Ever since the deployment of commercially produced Penicillin in 1942, researchers and pharmaceutical companies have been racing to develop more effective, diverse, and broader spectrum antibiotics to treat a variety of bacterial infections. However, interest in antibiotic discovery and development has waned in recent years, in part due to a paradigm shift in pharmaceutical development from curing diseases to treating 'lifestyle' conditions (i.e. Restless Leg Syndrome). While this has been a financially sound decision for shareholders, it has left the human population in danger of encountering microorganisms that have evolved a resistance to most if not all commercially produced antibiotics. A perfect example of this is the prolific MRSA (methicillin resistant
Staphylococcus aureus) or MDRSA (Multi-Drug Resistant
Staphylococcus aureus), which is the causitive agent of Staph infections and has become a worldwide pandemic. Staph infections result in painful skin wounds that do not heal without treatment and can lead to a lethal septicemia in which the bacteria enter the blood stream and systemically proliferate. MRSA infections have become so dangerous and prolific, the CDC reports that more Americans die of MRSA infections than AIDS each year.
Fortunately,
an article published this week in
Science, has reported the discovery of a novel antibiotic effective against MRSA ad MDRSA. This new antibiotic, called PC190723

, was identified by what the authors describe as 'a fragment based approach' to a process called synthetic chemistry. This involves taking a known molecule that exhibits some modest antibacterial activity and synthetically adding to its structure a variety of chemical moieties. The authors began with a chemical known as 3-Methoxybenzamine (3-MBA), a chemical known to disrupt cell division in the bacterium
Bacillus subtilis, and synthetically added two moieties called 'benzamide' and 'thiazolopyridine'. The resulting molecule, known as PC190723, exhibited an antibacterial activity of over 2000 times that of it predacessor, 3-MBA. In fact, PC190723 is capable of inhibiting growth of both MRSA and MDRSA
at concentrations as low as 1 microgram per mL (for reference, vancomycin, a commonly used antibiotic for MRSA treatment inhibits bacterial growth at concentrations of 2 micrograms per mL). The authors demonstrate that PC190723 inhibits MRSA (and other bacterial species) cell division by interfering with a protein known as FtsZ, which is required for the bacterium to identify its own cellular midpoint. Without functioning FtsZ, the cellular machinery necessary to drive cell division cannot localize the cell midpoint, effectively preventing the bacteria from dividing (inset photo depicts a MRSA cell dividing at its midpoint).

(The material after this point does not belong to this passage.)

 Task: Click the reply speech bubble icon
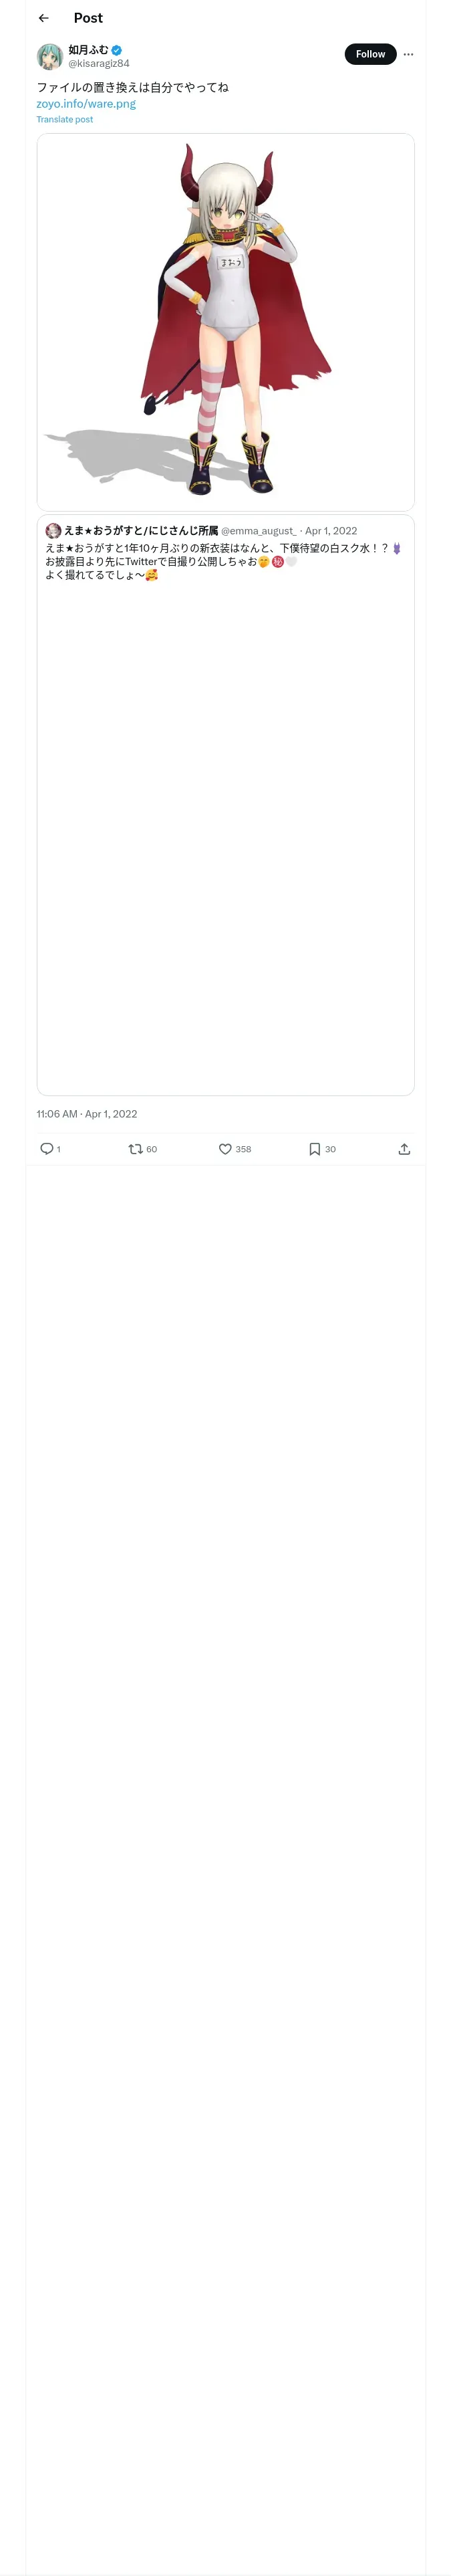[46, 1149]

The most exciting result described in this publication, is that PC190723 offered complete protection to mice infected with a normally lethal dose of
Staphylococcus aureus. The authors also demonstrated that PC190723 has no effect on the growth of cultured human cells, further suggesting its potential as a safe and effective anti-bacterial therapy. This molecule is currently in the early stages of clinical trials and hopefully will be available sooner than later to help combat the MRSA pandemic.